Under this proposal, imports from Wanhua Chemical will incur a duty of $534 per metric ton, while other Chinese producers will face a duty of $608 per metric ton. Thai producers will be subject to a duty of $480 per metric ton, except for GC Polyols, whose products will carry a duty of $470 per metric ton.
The investigation, conducted over the course of a year by DGTR, was initiated following a petition from Manali Petrochemicals, based in Chennai. Manali Petrochemicals is the sole producer of these polyols in India.

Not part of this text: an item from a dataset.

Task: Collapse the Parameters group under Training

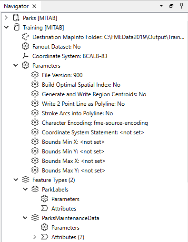Action: click(x=16, y=65)
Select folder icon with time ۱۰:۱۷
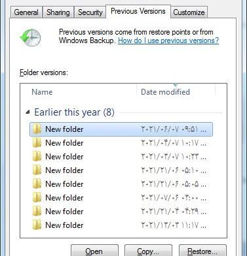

According to DGTR, India's current capacity for flexible slabstock polyols stands at approximately 50,000 metric tons per year, yet it is operating at only around two-thirds of this capacity. The report suggests that the remaining capacity is unutilized due to imports being favored over domestic production, primarily because of lower pricing rather than a genuine supply-demand gap.
DGTR further highlights that aggressive dumping, price undercutting, and underselling have prevented the domestic industry from utilizing its capacity effectively, consequently hindering any expansion efforts.